Within the exhibition at Pedro Cera Gallery, Wildfire, the artist inquires into “the amount of power needed to simulate a very detailed digital “still life” of fire, that would in fact, as the artist later found out, most likely set the computer system on fire…”. The interest here lies in the possibility of forcing the technological to meet the magnitude of the natural in such a way that not only is the beholder challenged to understand the “reality” of what is occurring in 2 dimensions, but also to consider and re-consider the artist’s role in manufacturing or stimulating “disaster”. Before viewing the video-work Wildfire (meditation on fire), we are invited to review a series of eight washed ink and pencil drawings which are also in their own right, meditations. Monochromatic, spectral, sensitive, these drawings act as prophecies as well as memories of the action pictured within the video-work. One is held in contemplation and asked to return to the same image repeatedly to discover detail and ponder a scale which is the antithesis of saturated, digital, and consumptive. Navigating the exhibition there is a boomerang effect emotionally between a certain peace which is cultivated through viewing these drawings, and encountering the video which in its duration of 24 minutes feels even longer due to its gravity and montage.

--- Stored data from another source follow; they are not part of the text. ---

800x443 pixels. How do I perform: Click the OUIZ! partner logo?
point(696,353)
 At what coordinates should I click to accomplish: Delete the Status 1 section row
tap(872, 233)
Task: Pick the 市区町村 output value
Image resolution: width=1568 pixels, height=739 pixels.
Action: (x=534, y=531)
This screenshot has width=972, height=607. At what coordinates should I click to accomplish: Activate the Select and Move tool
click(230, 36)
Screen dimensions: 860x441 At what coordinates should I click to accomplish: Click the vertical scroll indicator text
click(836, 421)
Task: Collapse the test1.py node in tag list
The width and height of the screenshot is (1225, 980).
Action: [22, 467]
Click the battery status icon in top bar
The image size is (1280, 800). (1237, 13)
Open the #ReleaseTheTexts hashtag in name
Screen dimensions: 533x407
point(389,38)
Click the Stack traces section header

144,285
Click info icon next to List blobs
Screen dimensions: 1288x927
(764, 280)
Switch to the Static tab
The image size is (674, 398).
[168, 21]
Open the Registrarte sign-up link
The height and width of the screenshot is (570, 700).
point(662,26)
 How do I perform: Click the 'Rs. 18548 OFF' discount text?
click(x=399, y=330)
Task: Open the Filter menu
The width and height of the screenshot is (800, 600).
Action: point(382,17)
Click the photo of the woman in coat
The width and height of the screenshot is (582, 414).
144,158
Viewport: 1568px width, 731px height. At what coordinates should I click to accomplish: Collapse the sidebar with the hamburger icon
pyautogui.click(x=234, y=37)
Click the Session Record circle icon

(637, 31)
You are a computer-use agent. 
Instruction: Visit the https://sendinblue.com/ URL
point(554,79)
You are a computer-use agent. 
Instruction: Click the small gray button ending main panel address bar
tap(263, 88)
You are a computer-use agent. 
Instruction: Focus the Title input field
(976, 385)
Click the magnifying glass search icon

There is a fine margin between the utopian and the dystopian, and it has very much to do with “optical truth”. David Claerbout’s Wildfire conjures something of William Faulkner’s notion that “memory believes before knowing remembers. Believes longer than recollects, longer than knowing even wonders.” Ultimately, in experiencing this exhibition we are drawn into a space of awe, notes of concern, and a desire to fulfil a hidden promise of understanding.